Als besonderer Typ der Leidenschaft, als „Passion“, so die Nüchternheit dieser Theorie, kann Liebe erst dann überzeugen, wenn sie in symbolisches Handeln übersetzt, codiert und der Code auch entziffert wird. Folglich müssen Beweise her: galante Worte, die die Einzigartigkeit des Moments zelebrieren, Geschenke, die nicht jeder kriegt, allerlei uneigennütziges Tun, das von der Selbstlosigkeit dessen künden soll, der da an den Start geht – getrieben von einem erheblichen Teil seines Selbst. Droht dem sorgfältig ausgearbeiteten Performanzvorhaben das Scheitern, etwa durch die Tücke des Objekts – z.B. die sich auf dem Antlitz des Bewerbers verfangende Nudel aus Loriots gleichnamigen Sketch, dann gilt es, aller Irritation zu Trotz, die Oberhand über Konversation zu behalten. „Nein, sagen Sie noch nichts!“
So wird das Unwahrscheinliche, das Wunder der Liebe, durch die richtige Nutzung des Codes wahrscheinlicher. Die Bedienung des Codes soll das Innere des Anderen so triggern, dass entsprechende interaktive Anschlusshandlungen ausgelöst und sogar durchgeführt werden können. Und so kann es kommen, dass dann ein Geburtenjahrgang auf den nächsten folgt.
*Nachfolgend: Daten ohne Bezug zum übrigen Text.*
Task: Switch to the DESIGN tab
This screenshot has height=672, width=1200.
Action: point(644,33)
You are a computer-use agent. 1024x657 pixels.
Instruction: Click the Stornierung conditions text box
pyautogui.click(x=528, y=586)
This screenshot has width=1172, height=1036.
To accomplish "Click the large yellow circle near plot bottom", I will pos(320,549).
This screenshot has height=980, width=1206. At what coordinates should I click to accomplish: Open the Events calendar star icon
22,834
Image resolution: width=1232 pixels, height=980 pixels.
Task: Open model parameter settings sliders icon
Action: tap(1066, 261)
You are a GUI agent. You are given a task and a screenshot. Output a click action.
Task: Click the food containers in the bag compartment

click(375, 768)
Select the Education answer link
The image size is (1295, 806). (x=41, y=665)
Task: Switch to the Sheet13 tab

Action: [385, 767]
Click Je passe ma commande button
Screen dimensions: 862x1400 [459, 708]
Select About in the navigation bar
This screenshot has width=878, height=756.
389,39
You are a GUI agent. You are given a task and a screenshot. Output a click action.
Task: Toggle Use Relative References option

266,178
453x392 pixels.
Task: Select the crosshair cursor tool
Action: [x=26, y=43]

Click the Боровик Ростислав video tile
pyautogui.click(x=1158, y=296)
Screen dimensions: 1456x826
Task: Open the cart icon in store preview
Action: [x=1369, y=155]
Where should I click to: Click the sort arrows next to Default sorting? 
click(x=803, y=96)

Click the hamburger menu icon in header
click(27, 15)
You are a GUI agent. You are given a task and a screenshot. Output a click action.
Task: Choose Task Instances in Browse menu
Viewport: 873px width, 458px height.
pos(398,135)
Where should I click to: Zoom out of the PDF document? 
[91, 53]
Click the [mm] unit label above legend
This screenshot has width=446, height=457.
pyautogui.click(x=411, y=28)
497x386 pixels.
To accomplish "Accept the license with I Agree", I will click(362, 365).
Gelingt das dazu nötige Einvernehmen in Einzelfällen nicht, kann es sein, dass der Wind sich dreht und das Feuer der Leidenschaft auf der Seite der Skepsis zu lodern beginnt. Nicht Liebe, sondern Skepsis wird zur Passion. Längst vom Anlass abgelöst, macht sie daraufhin Einiges von sich her. Sie wächst zu einer Haltung an, die fortan den Zugang zur Welt schlechthin bestimmt – auch den Zugang zur Welt des eigenen Selbst. Es ist ein prüfender Zugang zu Dingen und Menschen, eine leidenschaftlich verfolgte Nüchternheit1.